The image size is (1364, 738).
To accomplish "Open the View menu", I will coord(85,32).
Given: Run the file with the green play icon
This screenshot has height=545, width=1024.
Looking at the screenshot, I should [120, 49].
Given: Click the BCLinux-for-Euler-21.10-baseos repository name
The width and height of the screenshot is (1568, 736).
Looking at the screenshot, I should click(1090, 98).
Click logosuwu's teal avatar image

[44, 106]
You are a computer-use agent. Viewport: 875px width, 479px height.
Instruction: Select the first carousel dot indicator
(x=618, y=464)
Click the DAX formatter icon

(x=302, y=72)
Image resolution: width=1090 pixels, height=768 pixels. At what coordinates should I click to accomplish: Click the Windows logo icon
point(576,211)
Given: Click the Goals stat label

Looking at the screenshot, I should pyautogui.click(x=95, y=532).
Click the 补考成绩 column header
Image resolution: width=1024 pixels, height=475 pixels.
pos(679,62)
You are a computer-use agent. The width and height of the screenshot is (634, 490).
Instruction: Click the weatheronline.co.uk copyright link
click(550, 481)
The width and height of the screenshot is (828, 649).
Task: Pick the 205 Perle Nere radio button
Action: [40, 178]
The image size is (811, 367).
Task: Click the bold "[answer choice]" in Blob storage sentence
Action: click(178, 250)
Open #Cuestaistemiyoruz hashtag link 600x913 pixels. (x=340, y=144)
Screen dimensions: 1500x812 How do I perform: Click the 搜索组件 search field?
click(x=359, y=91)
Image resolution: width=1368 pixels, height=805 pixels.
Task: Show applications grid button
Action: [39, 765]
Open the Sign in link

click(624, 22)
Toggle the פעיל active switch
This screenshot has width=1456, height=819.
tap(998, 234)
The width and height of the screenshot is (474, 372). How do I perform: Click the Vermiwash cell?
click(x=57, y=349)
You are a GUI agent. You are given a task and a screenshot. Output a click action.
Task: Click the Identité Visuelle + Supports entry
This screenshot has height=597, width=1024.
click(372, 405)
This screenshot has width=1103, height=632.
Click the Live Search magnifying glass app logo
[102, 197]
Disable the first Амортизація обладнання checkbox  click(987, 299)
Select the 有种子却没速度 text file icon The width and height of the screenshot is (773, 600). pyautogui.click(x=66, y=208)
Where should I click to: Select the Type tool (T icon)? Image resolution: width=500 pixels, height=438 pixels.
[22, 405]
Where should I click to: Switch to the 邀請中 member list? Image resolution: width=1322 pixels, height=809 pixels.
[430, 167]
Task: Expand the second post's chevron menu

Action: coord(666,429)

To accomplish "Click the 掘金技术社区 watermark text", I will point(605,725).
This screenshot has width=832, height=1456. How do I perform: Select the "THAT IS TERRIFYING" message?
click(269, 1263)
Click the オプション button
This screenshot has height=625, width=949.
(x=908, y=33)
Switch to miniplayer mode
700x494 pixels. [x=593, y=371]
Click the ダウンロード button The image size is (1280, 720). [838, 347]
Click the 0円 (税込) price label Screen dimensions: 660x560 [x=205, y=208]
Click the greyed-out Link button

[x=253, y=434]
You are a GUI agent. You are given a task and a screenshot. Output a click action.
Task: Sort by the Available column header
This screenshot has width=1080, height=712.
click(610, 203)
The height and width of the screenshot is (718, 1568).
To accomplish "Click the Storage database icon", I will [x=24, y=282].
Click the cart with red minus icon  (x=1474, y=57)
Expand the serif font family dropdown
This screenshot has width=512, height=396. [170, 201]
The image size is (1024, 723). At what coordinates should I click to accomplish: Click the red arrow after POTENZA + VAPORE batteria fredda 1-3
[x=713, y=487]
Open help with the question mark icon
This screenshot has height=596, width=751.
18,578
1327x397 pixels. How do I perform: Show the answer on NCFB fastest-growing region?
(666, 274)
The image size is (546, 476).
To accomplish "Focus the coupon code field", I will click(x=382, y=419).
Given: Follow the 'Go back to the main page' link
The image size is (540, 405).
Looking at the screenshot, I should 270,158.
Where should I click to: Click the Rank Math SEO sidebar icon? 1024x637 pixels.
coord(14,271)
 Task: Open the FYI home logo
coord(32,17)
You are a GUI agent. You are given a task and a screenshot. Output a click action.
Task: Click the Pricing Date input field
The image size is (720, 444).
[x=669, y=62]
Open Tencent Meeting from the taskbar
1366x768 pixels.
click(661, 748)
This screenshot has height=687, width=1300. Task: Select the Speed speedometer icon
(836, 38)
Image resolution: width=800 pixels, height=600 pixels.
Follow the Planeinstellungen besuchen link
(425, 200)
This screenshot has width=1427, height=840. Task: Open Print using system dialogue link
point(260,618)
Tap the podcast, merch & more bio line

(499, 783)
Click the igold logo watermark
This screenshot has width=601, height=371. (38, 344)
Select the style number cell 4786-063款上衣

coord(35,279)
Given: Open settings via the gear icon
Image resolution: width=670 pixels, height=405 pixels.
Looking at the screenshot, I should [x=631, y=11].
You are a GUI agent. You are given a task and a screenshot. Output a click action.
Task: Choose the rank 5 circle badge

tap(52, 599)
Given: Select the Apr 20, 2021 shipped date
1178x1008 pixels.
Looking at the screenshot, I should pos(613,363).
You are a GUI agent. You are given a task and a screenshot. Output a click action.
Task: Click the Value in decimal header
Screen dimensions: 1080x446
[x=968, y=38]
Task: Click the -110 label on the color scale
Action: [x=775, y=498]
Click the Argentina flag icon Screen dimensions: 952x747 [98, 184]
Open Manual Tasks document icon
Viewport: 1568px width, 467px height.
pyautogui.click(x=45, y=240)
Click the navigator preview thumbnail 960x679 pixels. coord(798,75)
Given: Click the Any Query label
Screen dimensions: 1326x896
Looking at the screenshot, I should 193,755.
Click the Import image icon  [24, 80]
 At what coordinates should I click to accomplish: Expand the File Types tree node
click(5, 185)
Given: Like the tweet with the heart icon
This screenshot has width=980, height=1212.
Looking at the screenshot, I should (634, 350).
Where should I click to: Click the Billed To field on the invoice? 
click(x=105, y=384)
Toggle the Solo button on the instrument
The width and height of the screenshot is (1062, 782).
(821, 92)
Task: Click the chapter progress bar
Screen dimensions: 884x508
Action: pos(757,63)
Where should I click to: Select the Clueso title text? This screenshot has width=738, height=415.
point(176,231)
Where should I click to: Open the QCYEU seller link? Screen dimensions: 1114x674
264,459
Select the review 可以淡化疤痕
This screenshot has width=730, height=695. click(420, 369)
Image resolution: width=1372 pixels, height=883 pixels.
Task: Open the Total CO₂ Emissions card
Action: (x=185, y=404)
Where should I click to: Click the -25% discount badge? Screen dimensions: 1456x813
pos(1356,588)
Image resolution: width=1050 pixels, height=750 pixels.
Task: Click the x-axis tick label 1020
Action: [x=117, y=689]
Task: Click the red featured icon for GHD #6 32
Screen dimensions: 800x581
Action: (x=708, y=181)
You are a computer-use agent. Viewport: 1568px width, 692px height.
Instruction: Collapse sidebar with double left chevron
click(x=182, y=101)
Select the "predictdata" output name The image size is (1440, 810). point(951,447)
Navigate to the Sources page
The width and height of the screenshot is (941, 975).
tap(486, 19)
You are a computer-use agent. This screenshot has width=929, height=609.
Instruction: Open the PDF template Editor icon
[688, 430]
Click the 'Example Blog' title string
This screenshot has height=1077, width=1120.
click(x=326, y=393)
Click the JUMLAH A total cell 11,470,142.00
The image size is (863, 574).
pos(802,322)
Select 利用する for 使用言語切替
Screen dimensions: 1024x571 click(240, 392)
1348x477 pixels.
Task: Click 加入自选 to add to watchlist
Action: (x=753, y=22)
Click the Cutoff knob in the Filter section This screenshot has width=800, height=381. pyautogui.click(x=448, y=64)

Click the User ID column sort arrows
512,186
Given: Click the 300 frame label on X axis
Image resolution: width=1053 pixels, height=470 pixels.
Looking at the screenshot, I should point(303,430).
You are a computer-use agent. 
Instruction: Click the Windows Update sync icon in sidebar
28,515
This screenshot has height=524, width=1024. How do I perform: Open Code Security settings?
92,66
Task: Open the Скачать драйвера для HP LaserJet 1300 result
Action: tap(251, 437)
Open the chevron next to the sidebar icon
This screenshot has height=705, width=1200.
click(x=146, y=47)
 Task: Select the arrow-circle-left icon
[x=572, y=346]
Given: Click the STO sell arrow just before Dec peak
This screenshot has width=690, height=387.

.....

Please give an exact copy of the lines above, beginning with the line containing "Click the Argentina" and running through the line containing "Click the Import", and of no other lines.

**Solution to the problem**
Click the Argentina flag icon Screen dimensions: 952x747 [98, 184]
Open Manual Tasks document icon
Viewport: 1568px width, 467px height.
pyautogui.click(x=45, y=240)
Click the navigator preview thumbnail 960x679 pixels. coord(798,75)
Given: Click the Any Query label
Screen dimensions: 1326x896
Looking at the screenshot, I should 193,755.
Click the Import image icon  [24, 80]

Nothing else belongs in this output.